**Task:**
Repeat word for word the lines of the material between the line containing "Image resolution: width=1700" and the line containing "click(90, 496)", including both of those lines.

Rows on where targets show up
□ □ □ □

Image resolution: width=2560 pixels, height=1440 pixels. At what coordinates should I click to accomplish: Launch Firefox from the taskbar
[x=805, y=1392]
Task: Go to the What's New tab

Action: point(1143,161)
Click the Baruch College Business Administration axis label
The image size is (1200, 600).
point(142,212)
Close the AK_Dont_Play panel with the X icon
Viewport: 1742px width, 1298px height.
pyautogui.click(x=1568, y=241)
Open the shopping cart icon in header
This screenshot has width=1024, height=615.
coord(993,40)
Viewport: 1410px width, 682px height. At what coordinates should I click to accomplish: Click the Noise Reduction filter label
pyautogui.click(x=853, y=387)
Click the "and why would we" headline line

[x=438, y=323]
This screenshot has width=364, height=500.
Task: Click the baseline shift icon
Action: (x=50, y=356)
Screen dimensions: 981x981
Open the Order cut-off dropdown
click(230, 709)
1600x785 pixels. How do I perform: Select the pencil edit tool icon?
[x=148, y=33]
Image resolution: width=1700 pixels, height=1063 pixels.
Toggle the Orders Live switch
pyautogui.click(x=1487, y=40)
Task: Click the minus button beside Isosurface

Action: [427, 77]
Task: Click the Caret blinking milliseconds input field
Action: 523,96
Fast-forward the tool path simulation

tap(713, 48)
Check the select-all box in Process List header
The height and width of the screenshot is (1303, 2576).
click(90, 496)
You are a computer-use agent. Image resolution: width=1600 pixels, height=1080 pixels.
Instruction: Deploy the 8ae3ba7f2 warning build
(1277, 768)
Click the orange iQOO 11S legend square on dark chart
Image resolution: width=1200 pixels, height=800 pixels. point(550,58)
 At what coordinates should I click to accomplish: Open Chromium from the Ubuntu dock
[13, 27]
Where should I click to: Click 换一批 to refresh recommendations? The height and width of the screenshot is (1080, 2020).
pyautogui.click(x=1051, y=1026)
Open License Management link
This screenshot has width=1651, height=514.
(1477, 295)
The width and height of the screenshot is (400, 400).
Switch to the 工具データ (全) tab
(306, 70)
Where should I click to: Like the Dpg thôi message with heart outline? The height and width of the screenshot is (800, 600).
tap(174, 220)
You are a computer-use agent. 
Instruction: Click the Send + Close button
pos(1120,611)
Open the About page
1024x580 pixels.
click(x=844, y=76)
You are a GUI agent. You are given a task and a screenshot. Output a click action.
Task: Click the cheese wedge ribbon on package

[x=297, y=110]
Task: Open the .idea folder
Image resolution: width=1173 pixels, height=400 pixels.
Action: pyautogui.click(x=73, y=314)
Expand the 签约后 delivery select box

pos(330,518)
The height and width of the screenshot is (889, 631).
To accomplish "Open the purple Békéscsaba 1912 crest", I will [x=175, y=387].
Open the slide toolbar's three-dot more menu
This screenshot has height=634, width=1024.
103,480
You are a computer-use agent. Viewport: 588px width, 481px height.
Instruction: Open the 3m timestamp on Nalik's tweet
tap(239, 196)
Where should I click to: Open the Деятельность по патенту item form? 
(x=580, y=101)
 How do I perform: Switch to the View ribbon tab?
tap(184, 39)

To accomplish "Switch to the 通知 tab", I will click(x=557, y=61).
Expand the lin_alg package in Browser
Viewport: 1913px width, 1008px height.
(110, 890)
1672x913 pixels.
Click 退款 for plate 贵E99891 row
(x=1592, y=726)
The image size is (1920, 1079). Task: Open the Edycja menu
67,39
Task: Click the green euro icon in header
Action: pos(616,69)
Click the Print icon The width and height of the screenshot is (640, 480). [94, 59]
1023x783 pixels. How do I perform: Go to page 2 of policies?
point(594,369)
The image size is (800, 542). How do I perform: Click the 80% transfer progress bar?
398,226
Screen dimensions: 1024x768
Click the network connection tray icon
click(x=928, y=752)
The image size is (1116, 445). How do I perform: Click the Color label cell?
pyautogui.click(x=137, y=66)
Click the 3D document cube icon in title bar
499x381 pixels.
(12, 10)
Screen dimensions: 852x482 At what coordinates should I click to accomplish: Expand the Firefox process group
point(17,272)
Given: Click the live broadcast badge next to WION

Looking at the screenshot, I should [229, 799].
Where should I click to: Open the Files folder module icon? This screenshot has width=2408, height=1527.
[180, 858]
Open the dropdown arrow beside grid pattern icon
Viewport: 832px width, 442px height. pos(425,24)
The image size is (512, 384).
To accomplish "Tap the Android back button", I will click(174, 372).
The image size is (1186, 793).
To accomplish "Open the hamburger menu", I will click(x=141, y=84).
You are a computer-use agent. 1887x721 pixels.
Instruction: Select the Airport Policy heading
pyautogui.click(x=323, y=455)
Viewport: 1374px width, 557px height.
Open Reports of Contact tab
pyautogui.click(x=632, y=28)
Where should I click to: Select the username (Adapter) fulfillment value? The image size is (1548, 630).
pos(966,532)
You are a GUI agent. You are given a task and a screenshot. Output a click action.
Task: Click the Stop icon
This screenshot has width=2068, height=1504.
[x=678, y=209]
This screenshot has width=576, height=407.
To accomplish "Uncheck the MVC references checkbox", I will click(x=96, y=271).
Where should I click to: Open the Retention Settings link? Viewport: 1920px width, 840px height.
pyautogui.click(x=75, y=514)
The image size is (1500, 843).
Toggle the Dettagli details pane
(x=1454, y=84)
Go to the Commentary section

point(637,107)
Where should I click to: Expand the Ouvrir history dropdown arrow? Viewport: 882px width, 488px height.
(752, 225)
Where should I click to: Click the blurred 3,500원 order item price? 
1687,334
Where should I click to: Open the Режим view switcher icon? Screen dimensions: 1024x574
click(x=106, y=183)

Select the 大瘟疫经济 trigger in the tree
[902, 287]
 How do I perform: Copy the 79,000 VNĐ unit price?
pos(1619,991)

□ □ □ □

**Task answer:**
Image resolution: width=1700 pixels, height=1063 pixels.
Toggle the Orders Live switch
pyautogui.click(x=1487, y=40)
Task: Click the minus button beside Isosurface

Action: [427, 77]
Task: Click the Caret blinking milliseconds input field
Action: 523,96
Fast-forward the tool path simulation

tap(713, 48)
Check the select-all box in Process List header
The height and width of the screenshot is (1303, 2576).
click(90, 496)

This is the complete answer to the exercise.